Montréal, le 3 avril 2022. – La Centrale des syndicats du Québec (CSQ), la Confédération des syndicats nationaux (CSN) et la Fédération des travailleurs et travailleuses du Québec (FTQ) annoncent la constitution du Front commun en vue des négociations pour le renouvellement des conventions collectives des travailleuses et des travailleurs du secteur public. Les trois centrales soulignent également que cette annonce coïncide avec le 50e anniversaire de la formation du premier front commun de 1972.

« Il y a de quoi être fiers aujourd’hui! Unir nos voix et joindre nos forces en formant un front commun, une demande qui vient des membres. C’est ce qui est notamment ressorti des consultations menées : les membres ont exprimé leur volonté que l’on travaille en alliance pour envoyer un message clair au gouvernement devant l’ampleur de la tâche à venir », de déclarer Éric Gingras, président de la CSQ, François Enault, premier vice-président de la CSN et responsable de la négociation du secteur public et parapublic, et Daniel Boyer, président de la FTQ.
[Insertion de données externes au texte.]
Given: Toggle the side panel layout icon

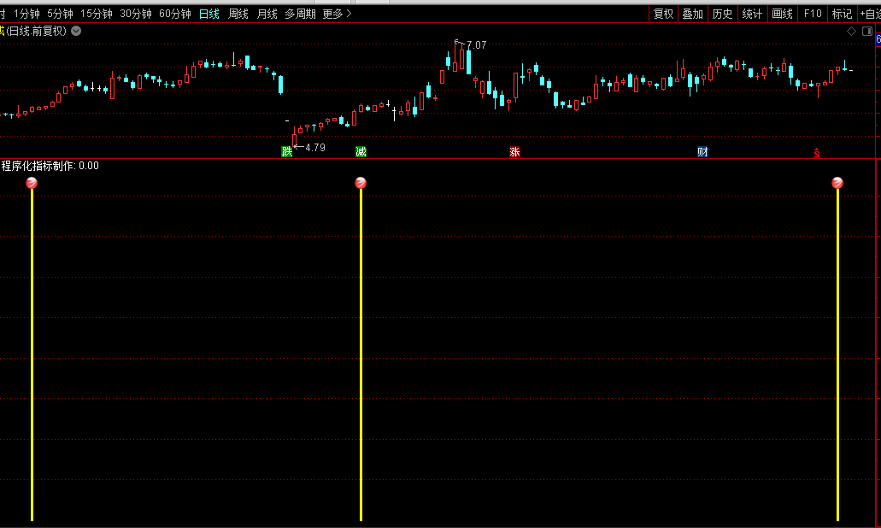Looking at the screenshot, I should [x=868, y=32].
« Nous avons à peine terminé une négociation hier que déjà, demain, nous en entamerons une autre, mais le contexte est bien différent, cette fois!, poursuivent les leaders syndicaux. Pour nous, il est clair que les résultats de la dernière négociation, menée dans un contexte extraordinairement difficile, ne sont qu’un tremplin pour celle qui vient. Cette fois, il faut s’attaquer aux problèmes de fond, nos membres ont été très clairs là-dessus. On en parle beaucoup, et depuis longtemps; c’est le temps d’agir concrètement, et des solutions, nous en avons. Et à ce chapitre, nous rappelons au gouvernement que ça passe nécessairement par les négociations! »

Au nombre des différents défis à relever, notons l’amélioration des conditions de travail et de pratique, l’attraction et la rétention du personnel et l’amélioration des conditions salariales – pour tenir compte notamment de l’inflation qui frappe durement les travailleuses et les travailleurs –, qui feront évidemment partie des éléments soulevés par le Front commun. De façon plus précise, les revendications syndicales du Front commun seront constituées à partir des consultations menées auprès des membres, un processus qui s’enclenchera au cours des prochains mois.

Ces problèmes, déjà présents avant la pandémie, se sont exacerbés au cours des deux dernières années, tout particulièrement dans le contexte de la crise sanitaire qui a secoué davantage les réseaux de l’éducation, de la santé et des services sociaux, de l’enseignement supérieur et des organismes gouvernementaux. Sans compter les enjeux liés à la pénurie de main-d’œuvre qui frappe de plein fouet les réseaux publics, notamment en raison des conditions de travail non concurrentielles et difficiles.

« C’est un message de solidarité et d’unité qui émane de ce front commun. Au cours des derniers mois, nos trois organisations ont parlé à plusieurs reprises de l’importance du dialogue social afin de trouver, ensemble, des solutions qui amélioreront les conditions de travail et d’exercice d’emplois de celles et de ceux qui œuvrent au quotidien dans les réseaux de l’éducation, de la santé et des services sociaux et de l’enseignement supérieur. Nous sommes les porte-parole de celles et ceux qui offrent les services et les soins à la population et nous allons nous assurer qu’on les écoute et qu’on prend en considération leurs besoins. Bref, ces solutions sont urgentes pour donner de l’air à notre monde, qui en a besoin, et pour pérenniser nos réseaux à long terme. On a largement dépassé l’étape des mesures temporaires », lancent les chefs syndicaux, en conclusion.

Après avoir mené des consultations auprès des membres, le Front commun déposera ses demandes au Conseil du trésor à l’automne prochain. Rappelons également que les conventions collectives viendront déjà à échéance dans un an, soit le 31 mars 2023.

Profil du Front commun

Ensemble, la CSQ, la CSN et la FTQ représentent plus de 355 000 travailleuses et travailleurs de l’État québécois dans les secteurs publics, en éducation, en santé et dans les services sociaux ainsi qu’en enseignement supérieur.